Can you copy the entries below verbatim, from the line that contains "The height and width of the screenshot is (2576, 347)." through the line that contains "I want to click", both lines included?

● Data shown
········
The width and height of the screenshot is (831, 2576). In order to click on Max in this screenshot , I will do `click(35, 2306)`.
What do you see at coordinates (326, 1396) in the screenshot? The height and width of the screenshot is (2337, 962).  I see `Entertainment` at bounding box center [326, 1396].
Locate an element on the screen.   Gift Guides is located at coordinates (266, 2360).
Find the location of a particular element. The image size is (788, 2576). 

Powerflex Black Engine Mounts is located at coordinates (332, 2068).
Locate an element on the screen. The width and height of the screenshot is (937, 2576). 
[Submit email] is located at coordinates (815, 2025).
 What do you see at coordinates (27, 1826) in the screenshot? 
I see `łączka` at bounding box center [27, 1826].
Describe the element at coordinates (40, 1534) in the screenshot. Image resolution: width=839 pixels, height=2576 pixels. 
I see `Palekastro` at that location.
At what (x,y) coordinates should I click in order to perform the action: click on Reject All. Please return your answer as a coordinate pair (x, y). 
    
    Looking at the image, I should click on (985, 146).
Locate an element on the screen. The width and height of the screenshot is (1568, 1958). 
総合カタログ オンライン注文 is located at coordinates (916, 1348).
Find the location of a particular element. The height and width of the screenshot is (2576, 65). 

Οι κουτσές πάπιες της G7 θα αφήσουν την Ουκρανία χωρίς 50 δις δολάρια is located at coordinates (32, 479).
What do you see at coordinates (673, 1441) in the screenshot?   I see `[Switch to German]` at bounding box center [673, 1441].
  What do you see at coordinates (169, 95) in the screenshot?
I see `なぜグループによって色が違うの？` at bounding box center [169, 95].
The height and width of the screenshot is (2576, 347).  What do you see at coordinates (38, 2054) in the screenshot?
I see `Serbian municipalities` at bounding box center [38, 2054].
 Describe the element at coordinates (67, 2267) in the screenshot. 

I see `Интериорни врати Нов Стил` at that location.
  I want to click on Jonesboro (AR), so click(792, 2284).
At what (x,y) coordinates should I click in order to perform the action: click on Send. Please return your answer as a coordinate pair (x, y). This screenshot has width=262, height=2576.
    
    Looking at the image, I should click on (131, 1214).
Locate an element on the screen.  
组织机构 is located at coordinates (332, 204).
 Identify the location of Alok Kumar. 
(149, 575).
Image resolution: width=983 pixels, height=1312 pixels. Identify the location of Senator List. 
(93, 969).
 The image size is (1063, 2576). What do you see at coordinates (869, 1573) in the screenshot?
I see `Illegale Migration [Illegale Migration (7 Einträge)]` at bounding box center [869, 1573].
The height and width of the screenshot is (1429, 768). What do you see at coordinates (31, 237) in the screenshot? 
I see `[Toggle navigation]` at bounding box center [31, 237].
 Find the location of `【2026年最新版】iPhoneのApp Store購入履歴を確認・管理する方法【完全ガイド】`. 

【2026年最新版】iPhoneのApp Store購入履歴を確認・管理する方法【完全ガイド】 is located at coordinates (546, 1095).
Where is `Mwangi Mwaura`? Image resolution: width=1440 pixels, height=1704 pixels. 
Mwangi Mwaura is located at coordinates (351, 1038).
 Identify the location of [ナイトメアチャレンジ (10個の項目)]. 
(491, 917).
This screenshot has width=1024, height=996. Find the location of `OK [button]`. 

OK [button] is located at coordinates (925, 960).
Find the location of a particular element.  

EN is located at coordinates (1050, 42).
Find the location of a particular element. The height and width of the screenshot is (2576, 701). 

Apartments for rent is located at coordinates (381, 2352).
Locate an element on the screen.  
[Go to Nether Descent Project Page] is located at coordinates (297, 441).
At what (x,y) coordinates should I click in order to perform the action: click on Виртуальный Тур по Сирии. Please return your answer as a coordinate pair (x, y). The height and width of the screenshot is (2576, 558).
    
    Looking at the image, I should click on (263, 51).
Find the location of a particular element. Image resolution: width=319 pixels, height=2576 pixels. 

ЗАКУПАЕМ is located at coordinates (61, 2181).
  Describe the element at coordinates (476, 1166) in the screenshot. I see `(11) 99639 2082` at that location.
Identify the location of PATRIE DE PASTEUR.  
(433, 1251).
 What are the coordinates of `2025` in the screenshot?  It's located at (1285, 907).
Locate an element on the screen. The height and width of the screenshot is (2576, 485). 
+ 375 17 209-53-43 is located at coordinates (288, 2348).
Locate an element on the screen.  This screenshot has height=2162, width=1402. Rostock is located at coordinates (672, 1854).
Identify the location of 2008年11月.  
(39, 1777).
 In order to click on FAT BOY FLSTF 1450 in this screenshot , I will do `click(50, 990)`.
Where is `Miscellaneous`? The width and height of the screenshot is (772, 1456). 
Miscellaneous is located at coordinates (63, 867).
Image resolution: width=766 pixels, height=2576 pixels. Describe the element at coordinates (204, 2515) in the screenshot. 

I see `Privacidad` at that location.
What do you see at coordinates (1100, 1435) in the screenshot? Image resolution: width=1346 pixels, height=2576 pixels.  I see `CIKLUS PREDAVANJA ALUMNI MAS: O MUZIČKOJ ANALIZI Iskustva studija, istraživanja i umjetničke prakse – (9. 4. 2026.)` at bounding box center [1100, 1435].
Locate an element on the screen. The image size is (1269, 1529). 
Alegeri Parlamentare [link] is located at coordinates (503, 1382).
········
● Written answer
The height and width of the screenshot is (2576, 347).  What do you see at coordinates (38, 2054) in the screenshot?
I see `Serbian municipalities` at bounding box center [38, 2054].
 Describe the element at coordinates (67, 2267) in the screenshot. 

I see `Интериорни врати Нов Стил` at that location.
  I want to click on Jonesboro (AR), so click(792, 2284).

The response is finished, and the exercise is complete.